Ricorso al Tribunale, ora Ance Salerno chiede i danni

Il direttivo nazionale deve risarcire il vicepresidente Angelo Grimaldi oltre le spese processuali

Salerno.  

Il Tribunale accoglie il ricorso e scoppia il caso Ance Salerno. Sul fronte degli imprenditori edili salernitani si ingarbuglia la matassa dopo che la Prima Sezione Civile del Tribunale di Salerno, con Ordinanza n. 3128/2015 del 10 luglio scorso e giudice Giuseppe Fortunato, ha accolto il ricorso ex art. 700 c.p.c. presentato dal vice presidente di Ance Salerno, Angelo Grimaldi.

Un ricorso presentato contro i provvedimenti di Ance nazionale, ad iniziare dai probiviri, il 26 febbraio scorso, poi dell’ufficio di Presidenza, il 25 marzo. Infine, con la decisione finale dell’esclusione di Ance Salerno.
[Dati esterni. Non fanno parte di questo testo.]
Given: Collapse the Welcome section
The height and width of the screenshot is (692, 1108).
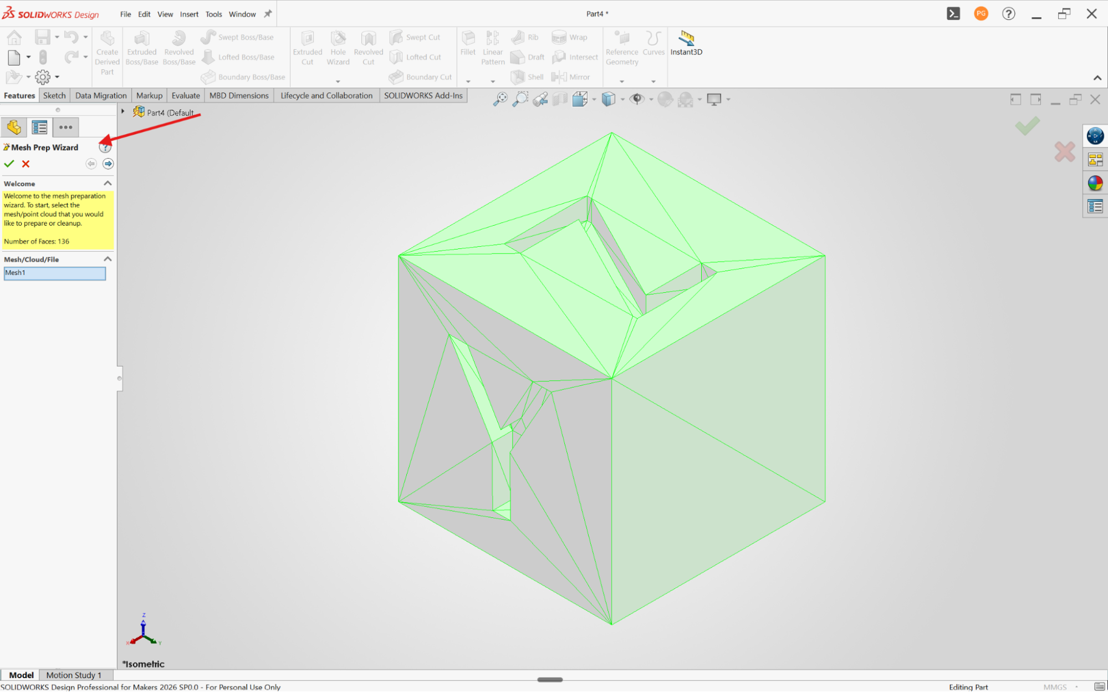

Fra l’altro una istanza presentata anche in relazione alla pregiudiziale dell’onorabilità nei confronti del vice di Antonio Lombardi, con il giudice Fortunato che ha accolto in pieno.

Tra l’altro, fra i provvedimenti a carico dell’Ance Nazionale vi è oltre il pagamento delle spese processuali anche la pubblicazione su alcuni quotidiani dell’ordinanza emessa dal Tribunale di Salerno. Infine, la richiesta danni, con gli stesi che sono ancora da quantificare in favore del vicepresidente Grimaldi.